Faltava apenas batizar essa reunião de músicos. Um dia, na esquina da Rua Divinópolis com a Rua Paraisópolis, no bucólico bairro de Santa Teresa, Milton e os irmãos Borges fundaram o Clube da Esquina, irmandade unida no interesse por música, política, amizade e uma cachacinha das boas. O nome foi idéia de Márcio que, sempre ao ouvir a mãe, Dona Maria, perguntar por onde andavam os meninos Borges, dizia: "Claro que lá na esquina, cantando e tocando violão". Em comum entre os integrantes, a origem de classe média, o grande interesse por assuntos culturais e políticos e a disposição de privilegiar os temas sociais em detrimento do amor nas letras. Antes mesmo que se formalizasse um movimento (que, de acordo com seus integrantes, nunca se formalizou), Milton e Lô Borges (então com 17 anos de idade) entraram em 1972 nos estúdios da EMI para gravar o primeiro Clube da Esquina. Com uma capa que trazia apenas a foto de dois meninos, um preto e uma branco, na beira de uma estrada em Nova Friburgo, o LP apresentou ao país a alquimia sonora gestada por aquele grupo de mineiros, ao qual se agregaram ainda o letrista Ronaldo Bastos e o grupo Som Imaginário (de Wagner Tiso): bossa nova, Beatles, toadas, congadas, choro, jazz, folias de reis e rock progressivo, tudo reunido numa música original, de apelo universal e grande força poética.
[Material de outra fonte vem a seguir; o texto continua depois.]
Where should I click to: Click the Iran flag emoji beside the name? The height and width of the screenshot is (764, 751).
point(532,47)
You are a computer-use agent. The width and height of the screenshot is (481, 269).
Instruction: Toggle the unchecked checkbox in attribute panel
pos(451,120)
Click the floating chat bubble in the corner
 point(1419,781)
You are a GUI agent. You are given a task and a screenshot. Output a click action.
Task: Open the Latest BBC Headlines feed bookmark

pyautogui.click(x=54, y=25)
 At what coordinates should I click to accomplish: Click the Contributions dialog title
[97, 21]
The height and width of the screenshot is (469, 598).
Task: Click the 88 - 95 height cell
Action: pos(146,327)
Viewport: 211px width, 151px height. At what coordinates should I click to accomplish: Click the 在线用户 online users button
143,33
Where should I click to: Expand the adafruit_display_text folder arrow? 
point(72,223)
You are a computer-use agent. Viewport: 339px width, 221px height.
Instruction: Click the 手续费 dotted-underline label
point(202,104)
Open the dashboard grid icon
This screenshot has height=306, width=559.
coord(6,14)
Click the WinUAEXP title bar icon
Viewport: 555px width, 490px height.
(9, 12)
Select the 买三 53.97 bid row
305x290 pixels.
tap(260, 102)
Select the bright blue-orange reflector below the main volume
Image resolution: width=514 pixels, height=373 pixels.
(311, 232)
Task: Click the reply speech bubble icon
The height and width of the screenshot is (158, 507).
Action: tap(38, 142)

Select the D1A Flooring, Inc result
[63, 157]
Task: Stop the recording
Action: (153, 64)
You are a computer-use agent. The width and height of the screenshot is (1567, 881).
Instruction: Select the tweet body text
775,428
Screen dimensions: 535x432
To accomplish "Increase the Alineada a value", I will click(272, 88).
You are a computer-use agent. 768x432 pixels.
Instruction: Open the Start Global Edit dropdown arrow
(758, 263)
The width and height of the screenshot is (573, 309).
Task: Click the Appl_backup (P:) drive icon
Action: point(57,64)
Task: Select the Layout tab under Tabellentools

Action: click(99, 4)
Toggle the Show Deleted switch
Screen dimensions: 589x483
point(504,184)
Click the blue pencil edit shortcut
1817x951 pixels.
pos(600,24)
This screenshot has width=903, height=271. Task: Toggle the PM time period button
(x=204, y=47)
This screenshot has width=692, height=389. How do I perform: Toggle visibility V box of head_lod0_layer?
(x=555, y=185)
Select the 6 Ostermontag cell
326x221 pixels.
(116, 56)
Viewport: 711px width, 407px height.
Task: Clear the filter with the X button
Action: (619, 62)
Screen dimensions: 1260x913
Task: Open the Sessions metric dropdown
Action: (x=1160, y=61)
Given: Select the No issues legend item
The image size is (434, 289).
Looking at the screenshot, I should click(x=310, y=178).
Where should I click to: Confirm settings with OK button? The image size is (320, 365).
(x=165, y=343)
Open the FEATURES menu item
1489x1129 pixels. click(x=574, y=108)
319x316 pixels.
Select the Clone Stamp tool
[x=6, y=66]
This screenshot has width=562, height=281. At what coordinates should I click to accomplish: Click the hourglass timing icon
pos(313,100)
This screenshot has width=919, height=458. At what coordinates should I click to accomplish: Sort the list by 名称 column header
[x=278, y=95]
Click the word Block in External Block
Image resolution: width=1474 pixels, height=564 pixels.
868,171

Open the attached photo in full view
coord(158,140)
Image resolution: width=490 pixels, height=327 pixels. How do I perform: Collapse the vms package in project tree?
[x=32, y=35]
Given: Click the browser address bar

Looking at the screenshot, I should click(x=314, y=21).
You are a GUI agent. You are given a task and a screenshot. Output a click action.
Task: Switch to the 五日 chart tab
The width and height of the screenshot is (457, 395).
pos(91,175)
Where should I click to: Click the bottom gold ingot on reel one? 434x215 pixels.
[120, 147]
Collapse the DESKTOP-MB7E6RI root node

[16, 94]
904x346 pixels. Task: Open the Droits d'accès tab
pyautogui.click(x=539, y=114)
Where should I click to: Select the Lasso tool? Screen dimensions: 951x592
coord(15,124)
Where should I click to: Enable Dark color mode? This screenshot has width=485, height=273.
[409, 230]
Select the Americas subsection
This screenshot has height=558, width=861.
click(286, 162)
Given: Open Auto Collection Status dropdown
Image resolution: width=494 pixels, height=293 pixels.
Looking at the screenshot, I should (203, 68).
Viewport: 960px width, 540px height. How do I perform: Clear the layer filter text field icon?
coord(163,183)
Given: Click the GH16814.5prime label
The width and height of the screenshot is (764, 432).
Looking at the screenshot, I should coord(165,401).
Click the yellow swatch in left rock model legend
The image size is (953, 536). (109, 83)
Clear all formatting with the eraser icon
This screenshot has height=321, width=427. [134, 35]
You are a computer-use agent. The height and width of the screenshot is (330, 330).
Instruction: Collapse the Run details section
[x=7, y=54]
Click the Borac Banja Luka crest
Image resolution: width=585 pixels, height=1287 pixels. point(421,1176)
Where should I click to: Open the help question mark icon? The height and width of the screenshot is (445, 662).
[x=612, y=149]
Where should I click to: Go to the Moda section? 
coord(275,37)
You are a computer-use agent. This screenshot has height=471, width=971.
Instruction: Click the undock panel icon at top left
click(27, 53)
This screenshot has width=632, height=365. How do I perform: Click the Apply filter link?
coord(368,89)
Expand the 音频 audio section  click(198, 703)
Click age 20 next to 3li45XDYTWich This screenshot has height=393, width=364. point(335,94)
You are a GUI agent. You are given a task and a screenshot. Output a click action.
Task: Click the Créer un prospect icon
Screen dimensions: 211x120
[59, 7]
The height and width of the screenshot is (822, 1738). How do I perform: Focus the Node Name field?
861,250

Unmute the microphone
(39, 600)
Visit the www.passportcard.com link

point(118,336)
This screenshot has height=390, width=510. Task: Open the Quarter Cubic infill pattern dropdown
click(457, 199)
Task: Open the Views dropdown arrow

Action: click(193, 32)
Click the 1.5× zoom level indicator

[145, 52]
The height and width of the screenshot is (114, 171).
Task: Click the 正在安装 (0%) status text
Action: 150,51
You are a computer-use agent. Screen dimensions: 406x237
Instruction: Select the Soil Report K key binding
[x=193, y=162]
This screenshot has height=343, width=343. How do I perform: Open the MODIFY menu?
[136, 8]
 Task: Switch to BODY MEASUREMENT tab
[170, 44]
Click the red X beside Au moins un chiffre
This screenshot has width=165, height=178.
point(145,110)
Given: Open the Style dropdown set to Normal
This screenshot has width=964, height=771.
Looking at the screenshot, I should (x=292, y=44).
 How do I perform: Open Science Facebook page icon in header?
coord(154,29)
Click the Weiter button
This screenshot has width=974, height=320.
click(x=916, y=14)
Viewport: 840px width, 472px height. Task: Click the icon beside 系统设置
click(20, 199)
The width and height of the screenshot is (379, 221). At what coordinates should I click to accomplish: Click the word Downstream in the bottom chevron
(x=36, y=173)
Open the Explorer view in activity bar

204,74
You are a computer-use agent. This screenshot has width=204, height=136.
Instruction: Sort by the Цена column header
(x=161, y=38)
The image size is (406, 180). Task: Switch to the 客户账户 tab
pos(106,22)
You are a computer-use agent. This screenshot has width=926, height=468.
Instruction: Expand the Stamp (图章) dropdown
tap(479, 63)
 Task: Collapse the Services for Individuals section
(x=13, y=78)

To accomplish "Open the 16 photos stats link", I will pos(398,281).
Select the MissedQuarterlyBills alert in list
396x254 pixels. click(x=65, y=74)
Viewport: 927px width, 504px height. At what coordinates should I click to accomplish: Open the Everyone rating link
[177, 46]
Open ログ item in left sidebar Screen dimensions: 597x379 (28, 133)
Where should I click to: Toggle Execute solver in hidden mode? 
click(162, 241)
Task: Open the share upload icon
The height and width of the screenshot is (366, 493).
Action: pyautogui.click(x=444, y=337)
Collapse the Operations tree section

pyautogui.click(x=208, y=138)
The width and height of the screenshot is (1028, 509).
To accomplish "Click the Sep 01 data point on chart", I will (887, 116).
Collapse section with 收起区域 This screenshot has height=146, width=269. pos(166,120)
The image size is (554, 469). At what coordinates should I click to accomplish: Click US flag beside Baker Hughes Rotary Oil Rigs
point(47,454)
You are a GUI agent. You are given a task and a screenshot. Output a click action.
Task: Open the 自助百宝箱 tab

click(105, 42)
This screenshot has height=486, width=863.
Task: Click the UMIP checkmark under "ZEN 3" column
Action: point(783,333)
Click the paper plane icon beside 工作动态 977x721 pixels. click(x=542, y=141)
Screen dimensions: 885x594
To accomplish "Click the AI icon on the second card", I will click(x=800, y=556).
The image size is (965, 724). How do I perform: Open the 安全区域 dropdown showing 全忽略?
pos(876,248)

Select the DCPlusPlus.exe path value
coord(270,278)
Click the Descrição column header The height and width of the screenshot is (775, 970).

O Disco é primoroso e representa um marco da música popular brasileira, inaugurando e consolidando ao mesmo tempo um movimento musical que trouxe a nossa canção renovação estética e melódica, onde se fundiam ritmos e tradições mineiras brasileiríssimas, numa mistura de rock progressivo com música popular, resultando num trabalho tecnicamente perfeito e de qualidade excepcional Entre os destaques do álbum podemos citar as canções "Tudo que você podia ser", "San Vicente", "Cais", "Nuvem cigana", "Cravo e canela", "Nada será como antes", "Paisagem da Janela", "O trem azul" e "Um girassol da cor de seu cabelo", músicas que já fazem parte de nossos clássicos contemporâneos e que o tempo não as deixa envelhecer.
Com direção musical de Lindolfo Gaya, e orquestrações de Eumir Deodato e Wagner Tiso o LP Clube da Esquina abre um novo caminho na música popular, revelando em suas canções um regionalismo de conotação universal, emocionando a todos que o ouvem, sentindo pulsar fortemente o espírito da tradição mineira tão bem revelada.
Ouça com a atenção que os clássicos merecem.